For neurobiologist and Chemistry of Life Processes Institute member Yevgenia Kozorovitskiy, every answer has a question.

It’s an approach fundamental to her research on neuromodulators, a subset of neuronal communicators that help shape the way we live in many ways as yet unknown.

“Any behavior that a person can think of — from eating and sleeping to paying attention and setting long-term plans — is profoundly guided by neuromodulatory systems,” says Kozorovitskiy, whose research has earned numerous distinctions, including the Searle Scholar and Rita Allen Scholar awards. “Because of this, it’s no surprise that disturbances in this slower type of brain signaling are implicated in a host of neurodevelopmental, neurological, and mental health disorders.”

The human brain consists of billions of neurons wired together into intricate circuits by trillions of tiny junctures called synapses — the minute gaps between cells.

Crossing each synapse are signaling molecules known as neurotransmitters. These chemical messengers allow one neuron to communicate to another. One neuron produces an electrical action potential and releases fast-acting molecules that make downstream neurons more or less likely to “fire” an action potential themselves. In contrast to this fast method of electrochemical signaling, neuromodulators are a diverse group of molecules — including small molecules, peptides, and even gases — that can function on the broad order of milliseconds to hours. They can also affect large populations of neurons at once.

“Although we view these challenges through a basic science lens, why I do what I do is to one day affect clinical care,” says Kozorovitskiy, who joined Northwestern in 2014. “Our hope is to better humanity by learning how to fix the broken brain.”

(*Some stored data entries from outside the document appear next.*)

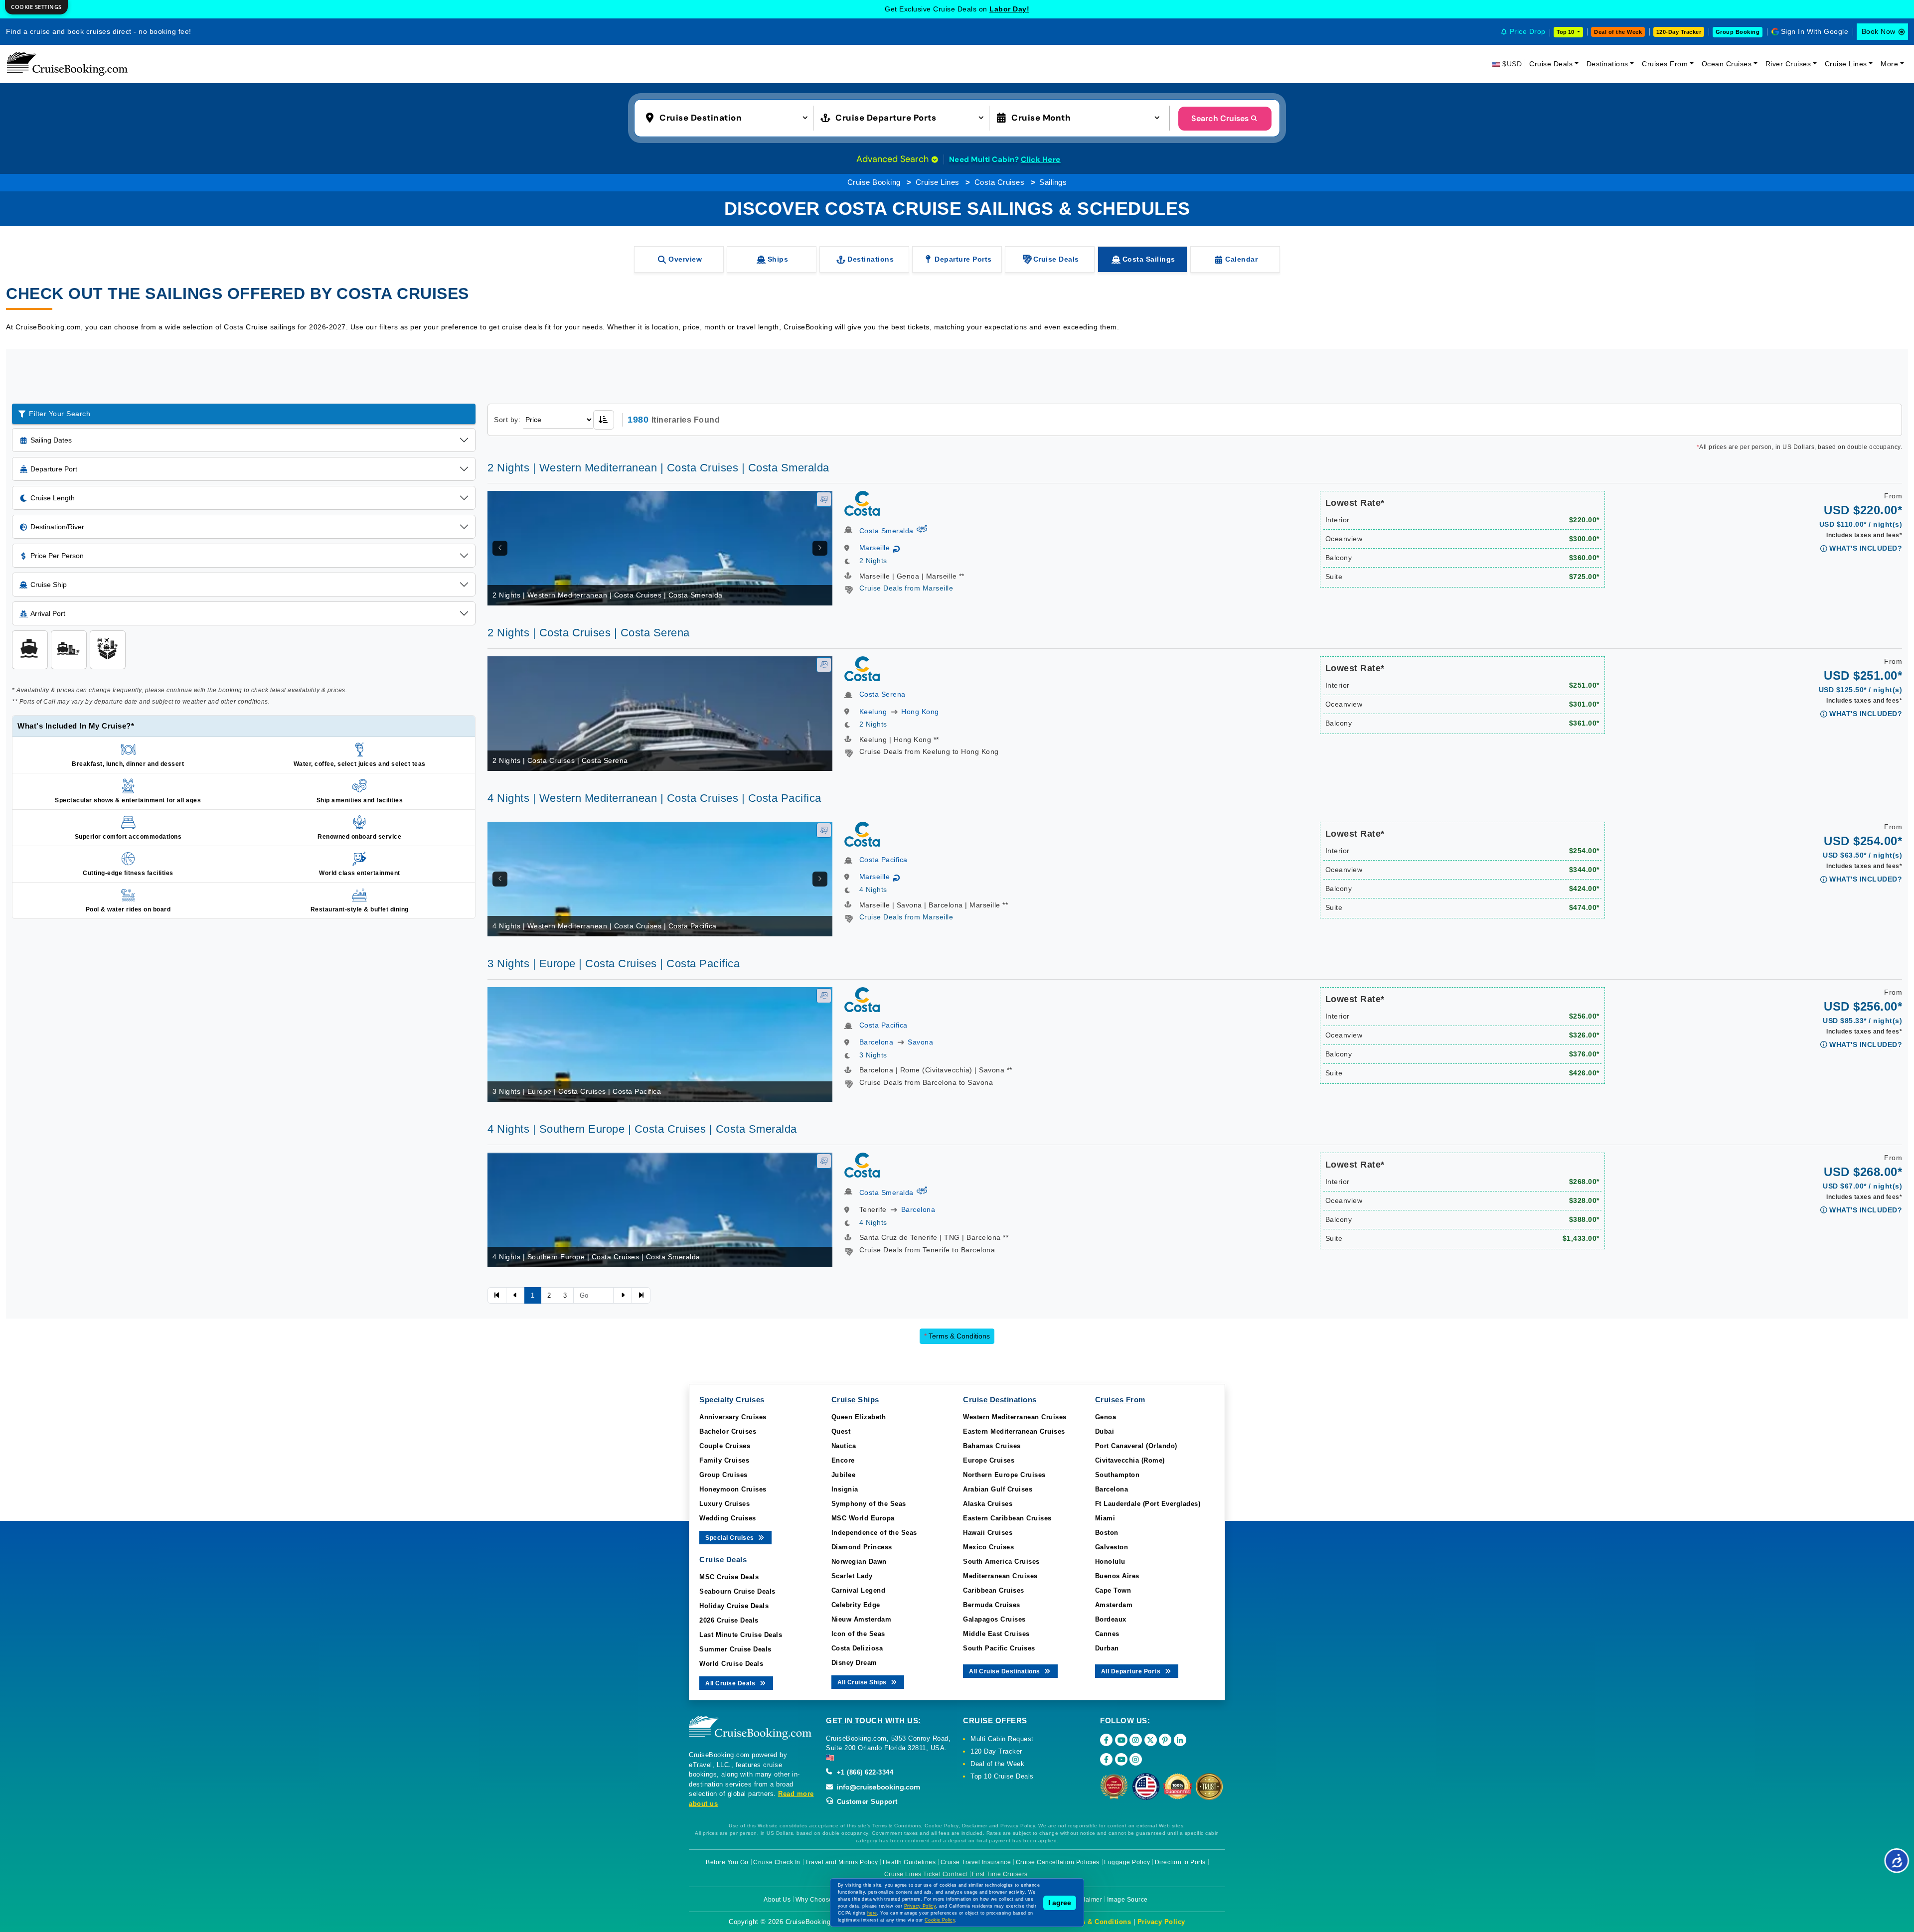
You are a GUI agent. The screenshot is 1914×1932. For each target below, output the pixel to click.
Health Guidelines (909, 1862)
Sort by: (507, 420)
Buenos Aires (1117, 1576)
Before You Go (727, 1862)
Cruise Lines (1846, 64)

Kozorovitskiy became interested in neuroscience as a career while an undergraduate at Princeton University in the late 1990s. After learning how plastic the brain remains even as it ages — new neurons are born throughout life — she was hooked on the field. Her studies on dendritic spines, which began when Kozorovitskiy was a postdoctoral fellow at Harvard, continue today in her lab at Northwestern. These spines, which can number 10,000 on a given neuron, are the small protrusions on the branched extensions of many nerve cells. They physically house a large proportion of excitatory synapses, or connections between neurons.

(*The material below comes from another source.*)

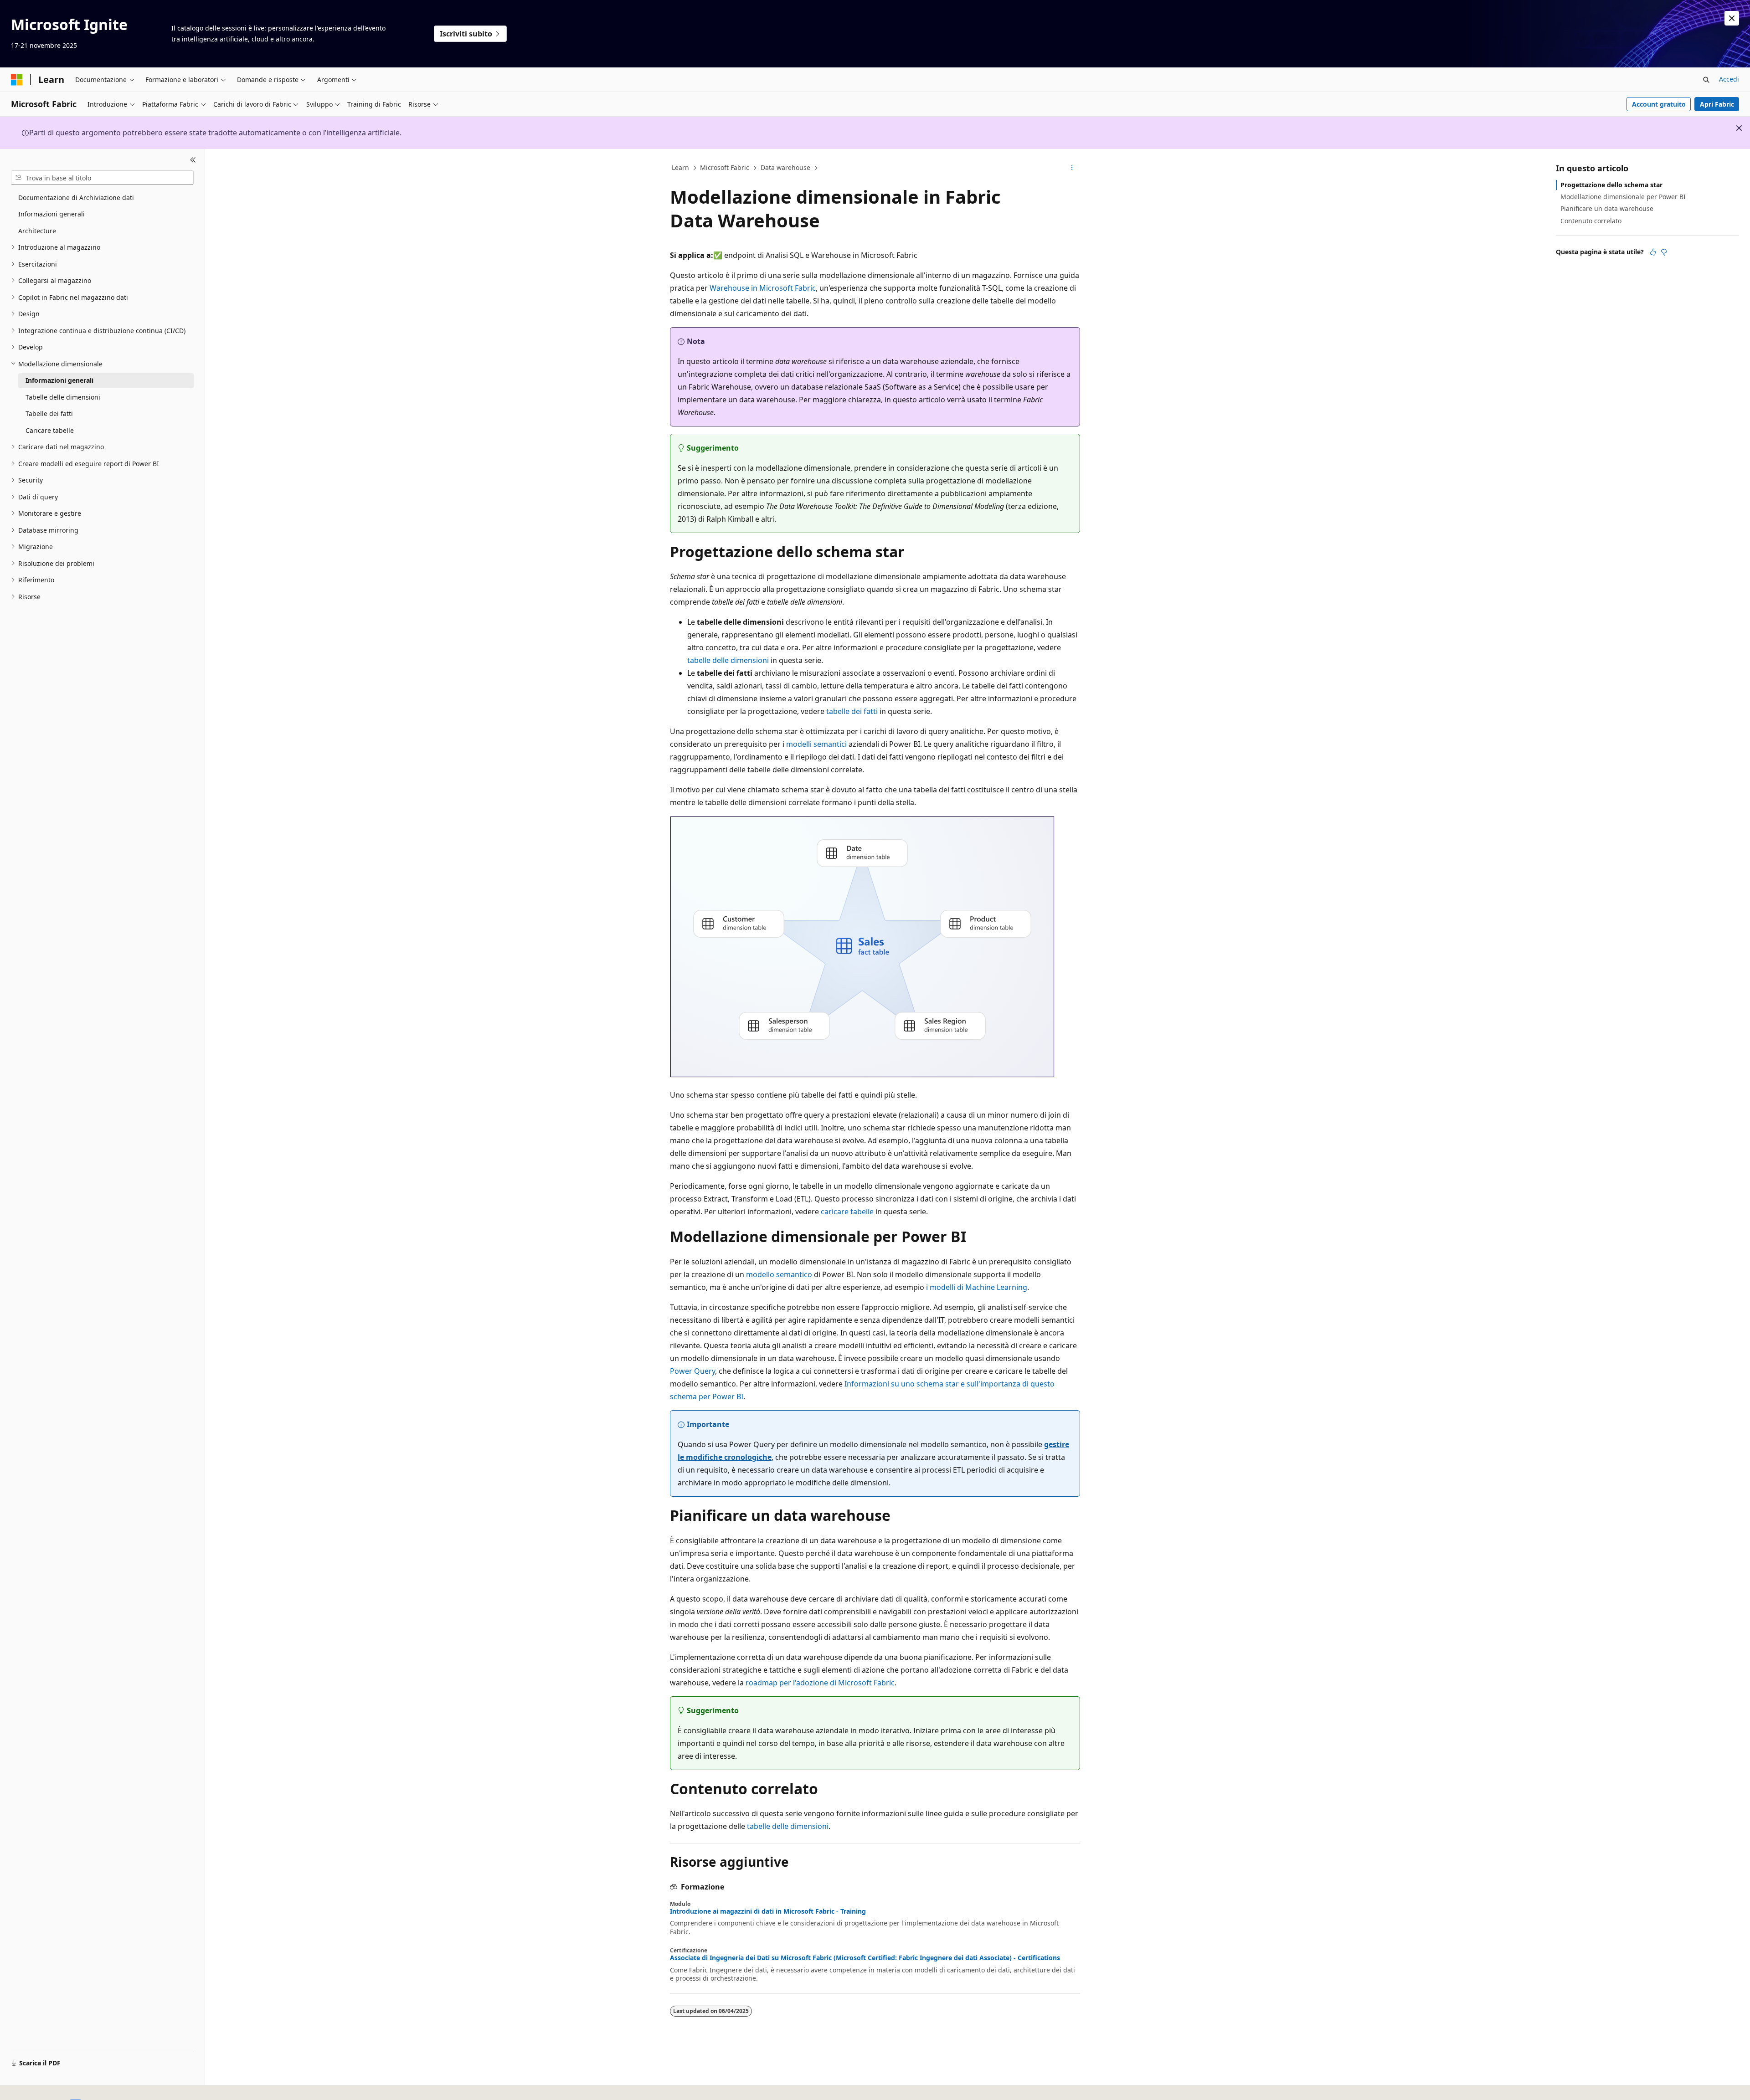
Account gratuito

“Each protrusion is full of proteins that help maintain its structure and allow communication signals to spread very efficiently.” says Kozorovitskiy. “In addition to studying the propagation of these connections, we are developing ways to reproduce them in a relatively intact circuitry.”

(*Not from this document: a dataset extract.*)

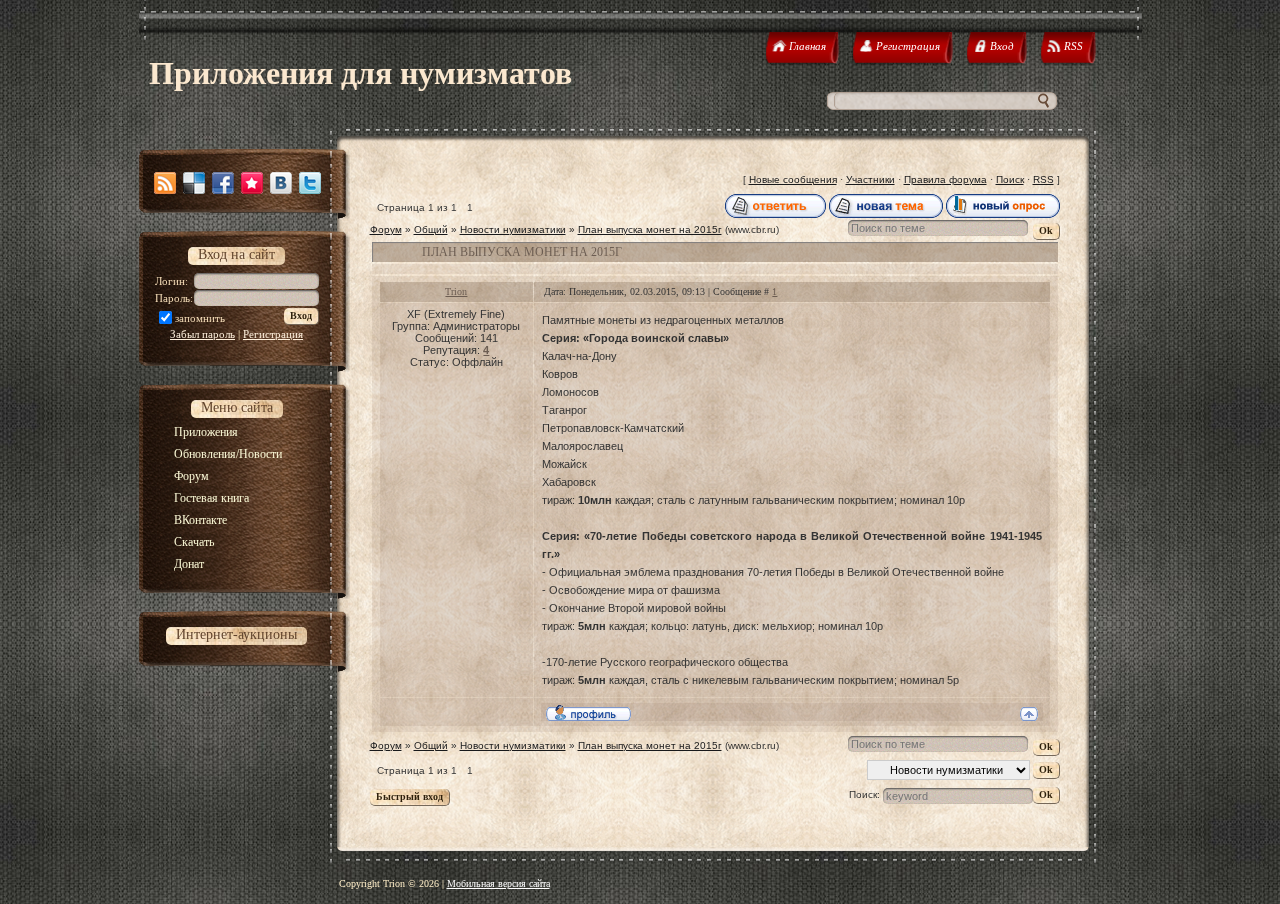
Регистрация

Using lasers to activate single molecules of glutamate, a well-known neurotransmitter, Kozorovitskiy has been able to create dendritic spines on demand. The technique relies on powerful chemical compounds that are only activated when exposed to a specific light wavelength produced by a laser. Kozorovitskiy is investigating the amount of glutamate needed to create new spines and how neuromodulators guide this activity, so that scientists may one day co-opt the biological process to heal the brain. Dendritic spine loss is implicated in autism spectrum disorders, Alzheimer’s disease, and depression.

“It appears that a certain class of rapidly acting anti-depressant drugs seems to act by changing neuronal connections, so if we can induce them we can ask very specific questions about whether a new production of synapsis or maintenance of synapsis is responsible for how these drugs work,” says Kozorovitskiy. “The fact that we can use lasers to at-will create new connections in certain genetically targeted cells allows us to disambiguate the possibilities.”

To zoom in on individual dendritic spines and cellular organelles even more closely, Kozorovitskiy has collaborated with researchers like Hao Zhang, biomedical engineering, to develop new optical techniques for peering deeper inside the mouse brain and imaging faster at higher resolution. Many of the brain’s basic structures and functions are common across mammalian species. The team’s ongoing use of two-photon microscopy with structured illumination — a technique that relies on lasers to excite fluorescent tags — has produced intriguing results. The Kozorovitskiy lab uses optical tools and other techniques in ongoing investigations of multiple neuromodulators, focusing most on dopamine. This amine influences both movement and cognition, and the lab’s studies could one day lead to new ways of treating Parkinson’s disease.

“Northwestern and the Department of Neurobiology have been tremendous in building an atmosphere where cutting-edge neuroscience research is embedded within a supportive and collaborative environment,” says Kozorovitskiy. “Our work would also be impossible without the generous support of our sponsors, including the Arnold and Mabel Beckman Foundation, the Rita Allen Foundation, the Kinship Foundation, William M. and Bernice E. Bumpus Foundation, and others.”

The long-range goal of Kozorovitskiy’s lab is to accelerate understanding of synapse development and neuromodulation, and in turn facilitate the development of therapeutic applications by harnessing the power of neuromodulators to functionally reconfigure, and even rewire, neural circuits.

“For me, never being able to fully answer a question is in many ways the magic of science,” says Kozorovitskiy. “Being able to choose an initial inquiry, create information that wasn’t there before, and ask a novel question based on that information, is literally addictive.”